(Document text begins)
What is a veterinary specialist?

A Veterinary Specialist is considered to be an expert in a particular field. They undertake a training program which starts with an internship followed by a structured 3-4 year Residency program that enables them to develop a very detailed knowledge of a topic.

They then achieve internationally recognised Board Level (Diploma or Fellowship) examinations, and fulfil criteria that give them the highest level of recognition of expertise that can be attained in a veterinary field.

Veterinary Specialists working in Ireland are registered with the Veterinary Council of Ireland. The Veterinary Council maintains the Specialist Register which can be viewed here:


Referral to a Veterinary Specialist is made by your primary care (or first opinion) veterinarian. Pet owners can have reassurance that Specialists are highly skilled and therefore in a position to use their expertise to provide a high quality service.

Post-graduate qualifications specific to Veterinary Ophthalmology:

The veterinary profession has levels of post graduate study available for vets interested in ophthalmology. General practitioners who have a strong interest in a subject usually study towards a Certificate. Examples include the Certificate provided by the Royal College of Veterinary Surgeons (CertVOphthal), the British Small Animal Veterinary Association (BSAVA PGCertSAOphthal) and Improve International (PgC(SAO)). Following obtaining a Certificate, some stay at this level and see referral cases. However a veterinary surgeon can go on perform extensive further study and complete several years of training in a formal Residency, studying under a recognised Specialist. After this they are permitted to sit for the Diploma (ECVO or ACV0) or Fellowship (FANZCVS) examination, and only after achieving this high level qualification are they allowed to apply for Specialist status.
(Document text ends)
(Data provided begins)
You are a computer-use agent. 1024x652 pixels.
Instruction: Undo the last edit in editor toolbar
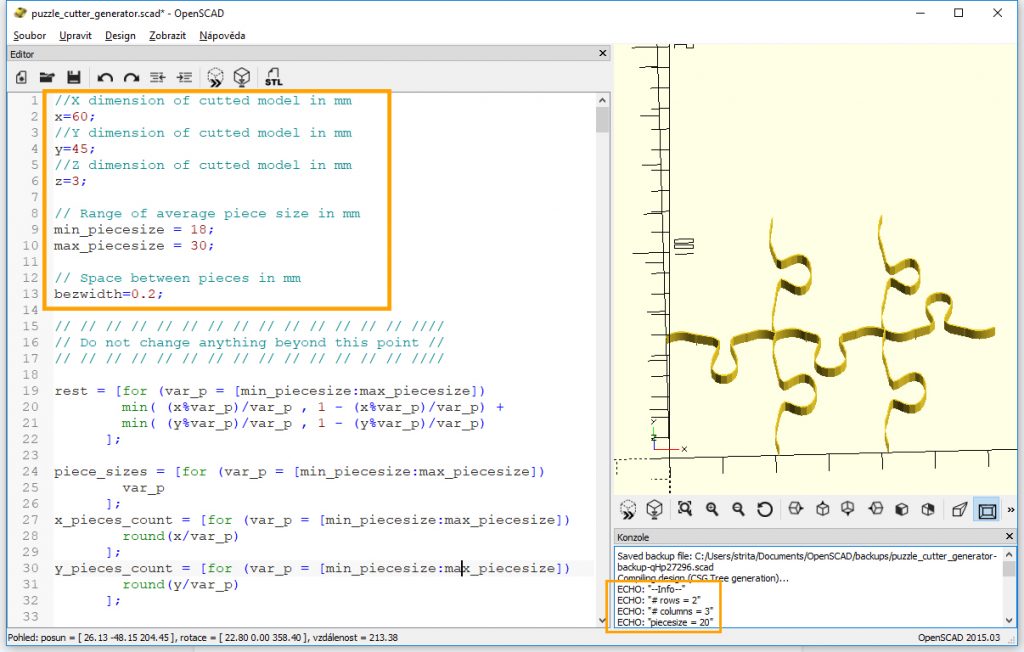(105, 77)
(Data provided ends)
## Assigned task 1
According to the text on veterinary specialists, how long is the structured Residency program that follows the internship?
## Assigned task 2
From the text on veterinary specialists, reproduce verbatim the stretch from "Veterinary Specialists working" through "high quality service.".
Use only the text on veterinary specialists, not the listing.

## Task result 1
The Residency program lasts 3-4 years.

## Task result 2
Veterinary Specialists working in Ireland are registered with the Veterinary Council of Ireland. The Veterinary Council maintains the Specialist Register which can be viewed here:


Referral to a Veterinary Specialist is made by your primary care (or first opinion) veterinarian. Pet owners can have reassurance that Specialists are highly skilled and therefore in a position to use their expertise to provide a high quality service.